Reproduce each line of the material that follows, word for word.

- PROVIDED RECORDS:
______________________________

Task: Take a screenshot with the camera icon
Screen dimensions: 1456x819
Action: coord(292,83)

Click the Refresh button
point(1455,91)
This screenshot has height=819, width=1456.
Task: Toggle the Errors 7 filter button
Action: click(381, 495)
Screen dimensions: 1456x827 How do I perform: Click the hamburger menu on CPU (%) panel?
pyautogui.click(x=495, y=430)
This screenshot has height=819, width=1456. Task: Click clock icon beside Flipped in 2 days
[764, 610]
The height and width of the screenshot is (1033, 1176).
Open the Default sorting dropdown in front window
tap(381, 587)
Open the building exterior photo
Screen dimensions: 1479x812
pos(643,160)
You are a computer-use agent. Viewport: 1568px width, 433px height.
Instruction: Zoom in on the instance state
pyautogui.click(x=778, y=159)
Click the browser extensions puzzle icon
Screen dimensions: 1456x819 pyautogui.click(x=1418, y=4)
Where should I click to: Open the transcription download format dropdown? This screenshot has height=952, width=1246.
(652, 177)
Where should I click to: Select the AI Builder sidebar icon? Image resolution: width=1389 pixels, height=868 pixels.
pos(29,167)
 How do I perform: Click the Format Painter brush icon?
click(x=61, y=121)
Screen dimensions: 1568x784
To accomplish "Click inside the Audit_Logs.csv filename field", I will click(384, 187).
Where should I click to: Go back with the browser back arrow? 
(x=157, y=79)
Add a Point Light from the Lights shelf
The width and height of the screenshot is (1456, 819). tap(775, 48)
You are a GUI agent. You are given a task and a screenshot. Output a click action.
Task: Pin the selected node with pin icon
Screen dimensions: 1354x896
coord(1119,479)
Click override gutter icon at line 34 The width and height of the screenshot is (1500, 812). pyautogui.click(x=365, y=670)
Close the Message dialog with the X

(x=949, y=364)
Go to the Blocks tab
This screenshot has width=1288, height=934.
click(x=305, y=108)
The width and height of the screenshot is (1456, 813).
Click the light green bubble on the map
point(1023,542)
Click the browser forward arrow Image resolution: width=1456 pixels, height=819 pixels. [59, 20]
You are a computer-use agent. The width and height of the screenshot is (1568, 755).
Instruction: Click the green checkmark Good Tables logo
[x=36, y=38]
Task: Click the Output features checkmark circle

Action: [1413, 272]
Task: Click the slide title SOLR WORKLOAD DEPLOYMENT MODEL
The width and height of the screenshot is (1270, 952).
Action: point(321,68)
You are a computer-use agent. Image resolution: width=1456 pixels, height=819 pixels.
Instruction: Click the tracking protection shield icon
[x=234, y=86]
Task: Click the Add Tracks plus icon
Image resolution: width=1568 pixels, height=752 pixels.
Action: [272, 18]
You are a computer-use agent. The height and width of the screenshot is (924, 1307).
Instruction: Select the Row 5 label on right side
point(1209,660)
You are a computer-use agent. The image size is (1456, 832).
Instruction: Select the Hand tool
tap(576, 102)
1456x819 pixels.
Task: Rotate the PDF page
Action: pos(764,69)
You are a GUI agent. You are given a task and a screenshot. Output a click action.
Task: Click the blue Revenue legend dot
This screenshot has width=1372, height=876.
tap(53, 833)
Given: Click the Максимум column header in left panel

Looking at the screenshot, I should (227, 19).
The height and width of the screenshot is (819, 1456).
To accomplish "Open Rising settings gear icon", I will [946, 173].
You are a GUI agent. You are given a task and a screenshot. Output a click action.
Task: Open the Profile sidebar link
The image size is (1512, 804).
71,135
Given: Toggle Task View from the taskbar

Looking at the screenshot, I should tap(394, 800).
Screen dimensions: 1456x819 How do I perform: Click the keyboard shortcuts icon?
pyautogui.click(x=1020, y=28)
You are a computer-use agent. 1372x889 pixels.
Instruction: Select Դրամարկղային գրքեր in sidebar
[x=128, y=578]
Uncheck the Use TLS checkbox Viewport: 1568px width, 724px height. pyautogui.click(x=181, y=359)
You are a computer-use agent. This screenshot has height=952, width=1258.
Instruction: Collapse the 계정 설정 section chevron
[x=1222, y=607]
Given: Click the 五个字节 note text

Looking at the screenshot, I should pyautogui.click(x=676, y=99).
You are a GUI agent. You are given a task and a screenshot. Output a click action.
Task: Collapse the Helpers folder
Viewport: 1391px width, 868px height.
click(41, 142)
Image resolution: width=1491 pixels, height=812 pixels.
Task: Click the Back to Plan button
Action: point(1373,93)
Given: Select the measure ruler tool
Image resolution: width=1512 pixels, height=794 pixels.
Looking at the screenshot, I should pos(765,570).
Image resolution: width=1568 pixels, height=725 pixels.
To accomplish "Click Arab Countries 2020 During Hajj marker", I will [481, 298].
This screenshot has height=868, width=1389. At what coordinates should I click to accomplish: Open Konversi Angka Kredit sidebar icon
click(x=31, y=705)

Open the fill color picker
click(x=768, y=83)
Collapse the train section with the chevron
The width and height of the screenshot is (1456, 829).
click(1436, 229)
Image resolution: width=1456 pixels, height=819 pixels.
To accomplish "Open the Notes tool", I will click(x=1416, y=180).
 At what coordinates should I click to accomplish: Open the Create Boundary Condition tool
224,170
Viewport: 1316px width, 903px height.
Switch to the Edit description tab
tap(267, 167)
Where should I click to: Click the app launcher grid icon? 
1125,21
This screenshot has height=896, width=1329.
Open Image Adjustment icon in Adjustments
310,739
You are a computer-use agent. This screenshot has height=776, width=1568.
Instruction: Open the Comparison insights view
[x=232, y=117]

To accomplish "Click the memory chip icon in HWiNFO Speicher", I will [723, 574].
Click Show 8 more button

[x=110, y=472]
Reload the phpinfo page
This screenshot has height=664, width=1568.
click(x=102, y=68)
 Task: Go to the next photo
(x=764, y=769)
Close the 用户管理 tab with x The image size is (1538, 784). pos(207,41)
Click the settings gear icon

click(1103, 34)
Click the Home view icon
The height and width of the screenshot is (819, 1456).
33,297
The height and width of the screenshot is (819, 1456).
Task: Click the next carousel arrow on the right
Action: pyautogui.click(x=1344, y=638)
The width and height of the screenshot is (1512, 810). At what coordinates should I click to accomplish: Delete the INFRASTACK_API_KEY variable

______________________________

- EXERCISE RESPONSE:
Task: Take a screenshot with the camera icon
Screen dimensions: 1456x819
Action: coord(292,83)

Click the Refresh button
point(1455,91)
This screenshot has height=819, width=1456.
Task: Toggle the Errors 7 filter button
Action: click(381, 495)
Screen dimensions: 1456x827 How do I perform: Click the hamburger menu on CPU (%) panel?
pyautogui.click(x=495, y=430)
This screenshot has height=819, width=1456. Task: Click clock icon beside Flipped in 2 days
[764, 610]
The height and width of the screenshot is (1033, 1176).
Open the Default sorting dropdown in front window
tap(381, 587)
Open the building exterior photo
Screen dimensions: 1479x812
pos(643,160)
You are a computer-use agent. Viewport: 1568px width, 433px height.
Instruction: Zoom in on the instance state
pyautogui.click(x=778, y=159)
Click the browser extensions puzzle icon
Screen dimensions: 1456x819 pyautogui.click(x=1418, y=4)
Where should I click to: Open the transcription download format dropdown? This screenshot has height=952, width=1246.
(652, 177)
Where should I click to: Select the AI Builder sidebar icon? Image resolution: width=1389 pixels, height=868 pixels.
pos(29,167)
 How do I perform: Click the Format Painter brush icon?
click(x=61, y=121)
Screen dimensions: 1568x784
To accomplish "Click inside the Audit_Logs.csv filename field", I will click(384, 187).
Where should I click to: Go back with the browser back arrow? 
(x=157, y=79)
Add a Point Light from the Lights shelf
The width and height of the screenshot is (1456, 819). tap(775, 48)
You are a GUI agent. You are given a task and a screenshot. Output a click action.
Task: Pin the selected node with pin icon
Screen dimensions: 1354x896
coord(1119,479)
Click override gutter icon at line 34 The width and height of the screenshot is (1500, 812). pyautogui.click(x=365, y=670)
Close the Message dialog with the X

(x=949, y=364)
Go to the Blocks tab
This screenshot has width=1288, height=934.
click(x=305, y=108)
The width and height of the screenshot is (1456, 813).
Click the light green bubble on the map
point(1023,542)
Click the browser forward arrow Image resolution: width=1456 pixels, height=819 pixels. [59, 20]
You are a computer-use agent. The width and height of the screenshot is (1568, 755).
Instruction: Click the green checkmark Good Tables logo
[x=36, y=38]
Task: Click the Output features checkmark circle

Action: [1413, 272]
Task: Click the slide title SOLR WORKLOAD DEPLOYMENT MODEL
The width and height of the screenshot is (1270, 952).
Action: point(321,68)
You are a computer-use agent. Image resolution: width=1456 pixels, height=819 pixels.
Instruction: Click the tracking protection shield icon
[x=234, y=86]
Task: Click the Add Tracks plus icon
Image resolution: width=1568 pixels, height=752 pixels.
Action: [272, 18]
You are a computer-use agent. The height and width of the screenshot is (924, 1307).
Instruction: Select the Row 5 label on right side
point(1209,660)
You are a computer-use agent. The image size is (1456, 832).
Instruction: Select the Hand tool
tap(576, 102)
1456x819 pixels.
Task: Rotate the PDF page
Action: pos(764,69)
You are a GUI agent. You are given a task and a screenshot. Output a click action.
Task: Click the blue Revenue legend dot
This screenshot has width=1372, height=876.
tap(53, 833)
Given: Click the Максимум column header in left panel

Looking at the screenshot, I should (227, 19).
The height and width of the screenshot is (819, 1456).
To accomplish "Open Rising settings gear icon", I will [946, 173].
You are a GUI agent. You are given a task and a screenshot. Output a click action.
Task: Open the Profile sidebar link
The image size is (1512, 804).
71,135
Given: Toggle Task View from the taskbar

Looking at the screenshot, I should tap(394, 800).
Screen dimensions: 1456x819 How do I perform: Click the keyboard shortcuts icon?
pyautogui.click(x=1020, y=28)
You are a computer-use agent. 1372x889 pixels.
Instruction: Select Դրամարկղային գրքեր in sidebar
[x=128, y=578]
Uncheck the Use TLS checkbox Viewport: 1568px width, 724px height. pyautogui.click(x=181, y=359)
You are a computer-use agent. This screenshot has height=952, width=1258.
Instruction: Collapse the 계정 설정 section chevron
[x=1222, y=607]
Given: Click the 五个字节 note text

Looking at the screenshot, I should pyautogui.click(x=676, y=99).
You are a GUI agent. You are given a task and a screenshot. Output a click action.
Task: Collapse the Helpers folder
Viewport: 1391px width, 868px height.
click(41, 142)
Image resolution: width=1491 pixels, height=812 pixels.
Task: Click the Back to Plan button
Action: point(1373,93)
Given: Select the measure ruler tool
Image resolution: width=1512 pixels, height=794 pixels.
Looking at the screenshot, I should pos(765,570).
Image resolution: width=1568 pixels, height=725 pixels.
To accomplish "Click Arab Countries 2020 During Hajj marker", I will [481, 298].
This screenshot has height=868, width=1389. At what coordinates should I click to accomplish: Open Konversi Angka Kredit sidebar icon
click(x=31, y=705)

Open the fill color picker
click(x=768, y=83)
Collapse the train section with the chevron
The width and height of the screenshot is (1456, 829).
click(1436, 229)
Image resolution: width=1456 pixels, height=819 pixels.
To accomplish "Open the Notes tool", I will click(x=1416, y=180).
 At what coordinates should I click to accomplish: Open the Create Boundary Condition tool
224,170
Viewport: 1316px width, 903px height.
Switch to the Edit description tab
tap(267, 167)
Where should I click to: Click the app launcher grid icon? 
1125,21
This screenshot has height=896, width=1329.
Open Image Adjustment icon in Adjustments
310,739
You are a computer-use agent. This screenshot has height=776, width=1568.
Instruction: Open the Comparison insights view
[x=232, y=117]

To accomplish "Click the memory chip icon in HWiNFO Speicher", I will [723, 574].
Click Show 8 more button

[x=110, y=472]
Reload the phpinfo page
This screenshot has height=664, width=1568.
click(x=102, y=68)
 Task: Go to the next photo
(x=764, y=769)
Close the 用户管理 tab with x The image size is (1538, 784). pos(207,41)
Click the settings gear icon

click(1103, 34)
Click the Home view icon
The height and width of the screenshot is (819, 1456).
33,297
The height and width of the screenshot is (819, 1456).
Task: Click the next carousel arrow on the right
Action: pyautogui.click(x=1344, y=638)
The width and height of the screenshot is (1512, 810). At what coordinates should I click to accomplish: Delete the INFRASTACK_API_KEY variable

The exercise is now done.